Re: Inconsistency in ISO 8859-1/8 tables

From: Martin J. Duerst (mduerst@ifi.unizh.ch)
Date: Mon Jul 14 1997 - 08:22:58 EDT


On Fri, 11 Jul 1997, Werner Lemberg wrote:

> On Fri, 11 Jul 1997, Unicode Discussion wrote:
>
> > >I thought Hebrew was "bidirectional".
> >
> > Technically, "bidi" has been used to refer to the ability to process both
> > right-to-left (e.g., Hebrew and Arabic) and left-to-right languages. I am
> > unaware of any living language that is written bidirectionally in the sense
> > of boustrophedon.
>
> To a certain extent, Chinese (as used in Taiwan) needs this. There are
> newspapers which have headers written from left to right and right to left
> on the same page; the main text is nevertheless written vertically.

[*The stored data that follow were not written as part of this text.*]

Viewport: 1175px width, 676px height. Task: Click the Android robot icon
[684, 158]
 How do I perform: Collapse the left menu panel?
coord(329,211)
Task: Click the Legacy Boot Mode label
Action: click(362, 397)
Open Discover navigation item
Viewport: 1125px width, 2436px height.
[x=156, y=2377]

Please be careful. Indeed Chinese/Japanese texts, in particular titles
and names, are sometimes writter RTL, for example on the right side of
a truck so that they read from front to back. This can be seen as a
one-char-per-column vertical style.

But such things, as well as the question of whether these languages
are written horizontally or vertically, is purely a matter of style
(that's why it is not supported in HTML (neither RFC 2070 nor HTML
4.0) but has to go into style mechanisms such as CSS. Mixed Hebrew-
English (or similar combinations) text, however, needs some structural
information to be rendered correctly at all. This is what is meant
by BIDI, and this is why BIDI support is in HTML (RFC 2070 and HTML
4.0).

Regards, Martin.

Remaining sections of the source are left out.